Secretary of State John Foster Dulles indicated at his press conference today that there is a plan, acceptable to Israel, which may prevent further clashes between Syria and Israel in the Lake Huleh area. He said that the flare-ups along the Israel-Syrian border arise primarily from irrigation work being carried out by Israel in a demilitarized zone the precise limits of which are not altogether clear, but probably involve a few hundred yards.
Asked whether he has considered the advisability of proposing the stationing of United Nations Emergency Forces along the Israel-Syrian border, as was done on the Israel-Egyptian frontier, Secretary Dulles replied: “I don’t know of any consideration being given to that proposal at the present time. I would hope, and we have considerable reason to hope, that this matter can be settled through the United Nations machinery that is already there.”

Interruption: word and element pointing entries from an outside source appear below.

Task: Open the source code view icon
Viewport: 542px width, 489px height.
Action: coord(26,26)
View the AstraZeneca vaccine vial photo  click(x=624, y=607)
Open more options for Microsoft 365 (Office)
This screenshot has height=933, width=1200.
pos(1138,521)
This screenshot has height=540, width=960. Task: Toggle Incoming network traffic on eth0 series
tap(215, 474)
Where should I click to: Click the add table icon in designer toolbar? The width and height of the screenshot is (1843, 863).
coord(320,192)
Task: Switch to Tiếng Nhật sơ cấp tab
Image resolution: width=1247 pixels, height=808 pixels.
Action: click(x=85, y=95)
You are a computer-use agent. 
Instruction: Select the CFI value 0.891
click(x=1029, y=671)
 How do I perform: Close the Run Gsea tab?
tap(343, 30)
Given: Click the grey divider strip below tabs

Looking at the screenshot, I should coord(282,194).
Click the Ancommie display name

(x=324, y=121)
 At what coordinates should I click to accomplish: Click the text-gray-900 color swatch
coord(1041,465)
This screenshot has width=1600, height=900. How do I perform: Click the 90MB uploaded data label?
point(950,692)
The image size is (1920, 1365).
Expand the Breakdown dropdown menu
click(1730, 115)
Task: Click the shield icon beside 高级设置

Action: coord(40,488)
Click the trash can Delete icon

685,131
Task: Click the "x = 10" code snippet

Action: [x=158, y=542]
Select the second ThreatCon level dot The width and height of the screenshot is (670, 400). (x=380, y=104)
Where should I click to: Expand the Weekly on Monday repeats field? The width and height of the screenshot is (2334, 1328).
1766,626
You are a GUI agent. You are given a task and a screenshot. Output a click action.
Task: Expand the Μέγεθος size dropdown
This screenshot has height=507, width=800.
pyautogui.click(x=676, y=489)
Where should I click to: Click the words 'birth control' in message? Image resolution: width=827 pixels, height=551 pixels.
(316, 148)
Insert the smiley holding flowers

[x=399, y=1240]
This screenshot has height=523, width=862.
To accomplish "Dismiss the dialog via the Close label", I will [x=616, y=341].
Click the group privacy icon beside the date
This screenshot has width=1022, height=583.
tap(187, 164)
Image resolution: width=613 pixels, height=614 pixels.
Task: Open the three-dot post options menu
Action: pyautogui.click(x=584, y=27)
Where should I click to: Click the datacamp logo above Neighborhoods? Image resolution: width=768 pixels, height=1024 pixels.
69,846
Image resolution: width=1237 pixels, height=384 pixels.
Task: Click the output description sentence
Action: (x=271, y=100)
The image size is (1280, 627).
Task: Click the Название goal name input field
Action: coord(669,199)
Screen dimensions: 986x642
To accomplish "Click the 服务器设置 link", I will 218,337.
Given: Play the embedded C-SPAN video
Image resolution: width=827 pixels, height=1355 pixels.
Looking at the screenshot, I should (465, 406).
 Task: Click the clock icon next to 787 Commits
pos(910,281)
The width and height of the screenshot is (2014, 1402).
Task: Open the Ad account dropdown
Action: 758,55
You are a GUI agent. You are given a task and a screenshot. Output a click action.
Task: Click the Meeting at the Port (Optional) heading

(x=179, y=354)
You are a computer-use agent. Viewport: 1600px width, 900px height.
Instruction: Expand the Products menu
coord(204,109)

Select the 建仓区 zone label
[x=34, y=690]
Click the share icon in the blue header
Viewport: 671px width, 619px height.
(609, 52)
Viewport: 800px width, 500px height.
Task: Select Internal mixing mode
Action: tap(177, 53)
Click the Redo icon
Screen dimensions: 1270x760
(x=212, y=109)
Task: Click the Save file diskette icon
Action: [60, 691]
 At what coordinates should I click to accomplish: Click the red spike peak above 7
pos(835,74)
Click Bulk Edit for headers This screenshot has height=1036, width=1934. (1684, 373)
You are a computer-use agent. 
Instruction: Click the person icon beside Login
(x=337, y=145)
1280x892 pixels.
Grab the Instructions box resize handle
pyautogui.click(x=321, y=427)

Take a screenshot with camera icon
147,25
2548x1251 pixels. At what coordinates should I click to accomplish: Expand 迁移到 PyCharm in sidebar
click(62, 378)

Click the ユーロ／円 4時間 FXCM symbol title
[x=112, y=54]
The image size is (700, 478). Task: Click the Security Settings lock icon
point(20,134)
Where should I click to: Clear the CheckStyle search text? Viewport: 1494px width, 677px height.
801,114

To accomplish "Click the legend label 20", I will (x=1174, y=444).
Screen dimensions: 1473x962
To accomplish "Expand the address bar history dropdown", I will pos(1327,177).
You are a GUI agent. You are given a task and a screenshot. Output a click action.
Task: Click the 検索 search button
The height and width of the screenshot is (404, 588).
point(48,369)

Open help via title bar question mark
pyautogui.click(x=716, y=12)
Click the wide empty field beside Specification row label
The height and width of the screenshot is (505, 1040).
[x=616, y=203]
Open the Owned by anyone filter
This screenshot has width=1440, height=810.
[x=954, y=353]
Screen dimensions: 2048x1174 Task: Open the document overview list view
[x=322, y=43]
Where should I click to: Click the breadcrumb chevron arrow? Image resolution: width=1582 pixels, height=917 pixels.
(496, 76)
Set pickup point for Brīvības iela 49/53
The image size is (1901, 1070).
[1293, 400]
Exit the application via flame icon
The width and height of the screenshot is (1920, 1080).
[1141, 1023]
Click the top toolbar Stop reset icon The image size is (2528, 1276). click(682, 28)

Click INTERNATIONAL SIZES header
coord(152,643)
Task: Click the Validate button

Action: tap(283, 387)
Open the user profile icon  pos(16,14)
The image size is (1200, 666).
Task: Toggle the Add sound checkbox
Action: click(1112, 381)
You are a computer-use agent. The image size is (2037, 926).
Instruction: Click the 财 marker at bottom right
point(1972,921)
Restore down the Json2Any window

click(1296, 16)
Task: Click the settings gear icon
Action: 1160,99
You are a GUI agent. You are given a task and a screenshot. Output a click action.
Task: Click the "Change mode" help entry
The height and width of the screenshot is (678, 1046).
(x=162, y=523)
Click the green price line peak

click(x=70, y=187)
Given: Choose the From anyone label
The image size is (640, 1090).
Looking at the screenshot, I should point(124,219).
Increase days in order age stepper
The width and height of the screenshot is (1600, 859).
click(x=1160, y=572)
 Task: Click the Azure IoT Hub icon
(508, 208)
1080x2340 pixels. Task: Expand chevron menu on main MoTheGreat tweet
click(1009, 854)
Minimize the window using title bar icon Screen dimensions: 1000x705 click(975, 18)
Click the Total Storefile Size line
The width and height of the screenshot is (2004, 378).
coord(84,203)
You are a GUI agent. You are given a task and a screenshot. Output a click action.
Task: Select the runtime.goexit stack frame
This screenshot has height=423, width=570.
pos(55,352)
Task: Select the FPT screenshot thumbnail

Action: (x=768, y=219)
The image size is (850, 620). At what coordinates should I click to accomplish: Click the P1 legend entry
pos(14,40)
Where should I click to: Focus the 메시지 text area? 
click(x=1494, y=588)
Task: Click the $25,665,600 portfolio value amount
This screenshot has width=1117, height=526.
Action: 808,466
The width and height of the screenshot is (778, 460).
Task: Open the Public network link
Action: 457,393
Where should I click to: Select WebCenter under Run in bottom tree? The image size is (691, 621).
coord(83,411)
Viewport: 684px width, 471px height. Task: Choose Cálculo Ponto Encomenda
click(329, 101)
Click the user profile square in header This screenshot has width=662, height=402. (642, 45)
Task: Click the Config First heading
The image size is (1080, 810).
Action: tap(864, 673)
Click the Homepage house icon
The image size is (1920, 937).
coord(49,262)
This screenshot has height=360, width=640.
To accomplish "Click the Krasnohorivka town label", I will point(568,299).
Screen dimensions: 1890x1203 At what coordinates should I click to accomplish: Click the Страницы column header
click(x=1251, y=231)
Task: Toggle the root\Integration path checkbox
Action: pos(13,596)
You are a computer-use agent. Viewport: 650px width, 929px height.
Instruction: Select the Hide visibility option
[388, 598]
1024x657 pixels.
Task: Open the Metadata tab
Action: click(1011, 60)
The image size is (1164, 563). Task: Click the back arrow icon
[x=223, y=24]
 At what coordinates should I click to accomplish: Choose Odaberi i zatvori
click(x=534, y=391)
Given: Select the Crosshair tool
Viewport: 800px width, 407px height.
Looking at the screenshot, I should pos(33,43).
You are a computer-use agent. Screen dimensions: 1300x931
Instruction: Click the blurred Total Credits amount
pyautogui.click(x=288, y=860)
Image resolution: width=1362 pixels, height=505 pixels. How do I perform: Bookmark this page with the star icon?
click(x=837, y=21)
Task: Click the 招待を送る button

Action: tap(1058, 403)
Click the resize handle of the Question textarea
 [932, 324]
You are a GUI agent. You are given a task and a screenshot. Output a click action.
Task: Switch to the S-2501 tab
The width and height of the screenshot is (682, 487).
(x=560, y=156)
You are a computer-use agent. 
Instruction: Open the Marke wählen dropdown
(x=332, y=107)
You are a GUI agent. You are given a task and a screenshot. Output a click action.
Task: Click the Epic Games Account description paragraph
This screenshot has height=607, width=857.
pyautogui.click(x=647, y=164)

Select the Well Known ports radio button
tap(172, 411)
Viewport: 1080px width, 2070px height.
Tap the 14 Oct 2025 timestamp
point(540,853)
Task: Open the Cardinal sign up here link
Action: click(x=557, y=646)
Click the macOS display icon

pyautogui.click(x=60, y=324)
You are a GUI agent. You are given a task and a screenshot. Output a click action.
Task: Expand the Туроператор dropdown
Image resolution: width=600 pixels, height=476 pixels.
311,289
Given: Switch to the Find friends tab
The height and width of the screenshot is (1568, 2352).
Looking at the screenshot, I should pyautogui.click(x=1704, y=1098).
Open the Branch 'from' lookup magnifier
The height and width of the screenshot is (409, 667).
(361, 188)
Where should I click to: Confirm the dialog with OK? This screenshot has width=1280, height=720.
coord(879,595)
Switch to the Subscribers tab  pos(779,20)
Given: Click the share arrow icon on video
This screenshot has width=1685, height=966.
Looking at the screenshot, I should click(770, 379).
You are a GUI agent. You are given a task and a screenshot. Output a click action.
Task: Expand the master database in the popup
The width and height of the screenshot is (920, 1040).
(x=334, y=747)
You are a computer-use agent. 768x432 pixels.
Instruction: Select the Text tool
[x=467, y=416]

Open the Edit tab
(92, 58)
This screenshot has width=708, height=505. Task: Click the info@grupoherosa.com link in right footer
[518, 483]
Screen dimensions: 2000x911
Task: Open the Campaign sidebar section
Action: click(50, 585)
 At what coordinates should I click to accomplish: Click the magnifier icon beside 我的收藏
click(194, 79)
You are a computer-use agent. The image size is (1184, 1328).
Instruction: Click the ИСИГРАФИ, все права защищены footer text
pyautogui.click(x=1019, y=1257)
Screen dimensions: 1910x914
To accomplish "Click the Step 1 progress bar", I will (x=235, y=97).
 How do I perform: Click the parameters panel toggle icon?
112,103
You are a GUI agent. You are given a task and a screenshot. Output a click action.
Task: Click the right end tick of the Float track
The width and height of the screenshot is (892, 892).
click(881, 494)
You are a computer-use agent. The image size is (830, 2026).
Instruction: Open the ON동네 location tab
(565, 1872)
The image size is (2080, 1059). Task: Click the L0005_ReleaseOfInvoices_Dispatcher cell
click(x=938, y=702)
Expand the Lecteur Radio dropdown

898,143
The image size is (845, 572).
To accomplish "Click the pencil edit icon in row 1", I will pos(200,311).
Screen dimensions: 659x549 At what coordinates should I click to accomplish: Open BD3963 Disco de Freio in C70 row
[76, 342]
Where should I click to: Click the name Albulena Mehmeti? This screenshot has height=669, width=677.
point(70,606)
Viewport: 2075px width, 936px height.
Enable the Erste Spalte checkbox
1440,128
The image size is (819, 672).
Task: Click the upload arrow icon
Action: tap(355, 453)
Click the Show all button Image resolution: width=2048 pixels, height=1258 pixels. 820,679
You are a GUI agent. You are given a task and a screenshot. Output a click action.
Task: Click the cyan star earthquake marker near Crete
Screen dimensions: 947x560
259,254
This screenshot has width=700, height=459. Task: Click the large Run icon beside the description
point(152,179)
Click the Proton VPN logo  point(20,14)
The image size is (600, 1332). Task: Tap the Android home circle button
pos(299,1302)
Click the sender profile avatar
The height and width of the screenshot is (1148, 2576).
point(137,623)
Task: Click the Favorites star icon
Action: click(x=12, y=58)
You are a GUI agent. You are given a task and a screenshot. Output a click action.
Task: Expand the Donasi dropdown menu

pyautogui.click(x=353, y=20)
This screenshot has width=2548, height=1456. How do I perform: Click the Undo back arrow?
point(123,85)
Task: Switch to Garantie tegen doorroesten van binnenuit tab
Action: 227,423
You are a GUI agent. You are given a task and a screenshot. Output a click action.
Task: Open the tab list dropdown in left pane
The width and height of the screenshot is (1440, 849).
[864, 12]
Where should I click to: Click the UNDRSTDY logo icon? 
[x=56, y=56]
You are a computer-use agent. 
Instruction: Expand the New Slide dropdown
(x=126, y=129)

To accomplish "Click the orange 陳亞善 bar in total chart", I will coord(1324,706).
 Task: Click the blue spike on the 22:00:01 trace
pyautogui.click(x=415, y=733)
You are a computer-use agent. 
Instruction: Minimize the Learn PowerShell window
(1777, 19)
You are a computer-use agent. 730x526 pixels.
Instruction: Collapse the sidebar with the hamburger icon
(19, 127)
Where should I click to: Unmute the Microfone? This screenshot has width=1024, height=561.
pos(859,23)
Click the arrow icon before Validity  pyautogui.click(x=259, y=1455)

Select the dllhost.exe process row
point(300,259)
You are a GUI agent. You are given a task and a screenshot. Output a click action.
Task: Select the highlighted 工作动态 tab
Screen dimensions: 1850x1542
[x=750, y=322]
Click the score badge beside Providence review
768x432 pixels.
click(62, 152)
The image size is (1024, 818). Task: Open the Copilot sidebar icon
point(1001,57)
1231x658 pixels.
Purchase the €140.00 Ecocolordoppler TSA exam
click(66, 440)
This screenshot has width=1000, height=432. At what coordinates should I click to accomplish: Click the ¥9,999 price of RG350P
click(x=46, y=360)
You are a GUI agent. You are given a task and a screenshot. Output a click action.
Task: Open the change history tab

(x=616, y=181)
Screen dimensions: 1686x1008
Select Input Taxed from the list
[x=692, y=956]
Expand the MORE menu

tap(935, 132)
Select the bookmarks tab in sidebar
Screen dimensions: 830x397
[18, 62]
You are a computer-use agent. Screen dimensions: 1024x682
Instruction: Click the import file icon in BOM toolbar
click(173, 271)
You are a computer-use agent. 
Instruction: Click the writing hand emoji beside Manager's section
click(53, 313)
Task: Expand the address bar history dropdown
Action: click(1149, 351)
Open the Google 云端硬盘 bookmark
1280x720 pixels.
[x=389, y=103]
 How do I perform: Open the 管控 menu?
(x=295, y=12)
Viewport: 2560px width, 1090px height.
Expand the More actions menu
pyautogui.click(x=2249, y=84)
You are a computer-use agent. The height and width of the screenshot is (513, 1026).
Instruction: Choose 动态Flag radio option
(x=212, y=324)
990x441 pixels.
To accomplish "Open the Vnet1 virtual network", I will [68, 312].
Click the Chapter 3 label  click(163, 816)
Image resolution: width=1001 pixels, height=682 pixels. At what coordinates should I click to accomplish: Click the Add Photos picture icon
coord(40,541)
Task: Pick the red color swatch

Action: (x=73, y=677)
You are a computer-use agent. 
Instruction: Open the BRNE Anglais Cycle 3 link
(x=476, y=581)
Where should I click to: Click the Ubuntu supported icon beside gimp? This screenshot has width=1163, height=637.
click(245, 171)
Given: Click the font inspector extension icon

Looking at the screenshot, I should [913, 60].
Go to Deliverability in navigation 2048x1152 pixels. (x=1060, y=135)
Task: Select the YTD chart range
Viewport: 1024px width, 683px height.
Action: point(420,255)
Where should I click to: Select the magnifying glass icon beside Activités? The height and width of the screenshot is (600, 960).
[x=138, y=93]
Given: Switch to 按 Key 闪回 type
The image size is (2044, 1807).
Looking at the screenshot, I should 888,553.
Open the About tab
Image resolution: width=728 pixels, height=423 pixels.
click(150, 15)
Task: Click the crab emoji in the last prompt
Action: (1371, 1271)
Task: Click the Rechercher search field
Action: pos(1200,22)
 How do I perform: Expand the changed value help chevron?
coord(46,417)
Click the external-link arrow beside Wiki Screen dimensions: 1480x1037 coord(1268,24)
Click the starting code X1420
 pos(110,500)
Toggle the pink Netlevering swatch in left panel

“There is a plan,” Mr. Dulles said, “to have a survey made which would permit of delimiting with greater accuracy just exactly what are the boundaries of the neutralized zone, and there is an indication of the willingness of the Israeli Government to comply with whatever is the result of that survey. So I would hope that the matter could be worked out in an amicable way and without such a rather major operation that would be required to establish new units of the UNEF in that area.”
Meanwhile, U.S. official sources revealed that American diplomats in Israel and Syria are urging restraint. An evaluation of possible wider implications of the Syrian-Israel border affair has been requested from the American Embassy in Cairo, U. A. R. capital, by the State Department.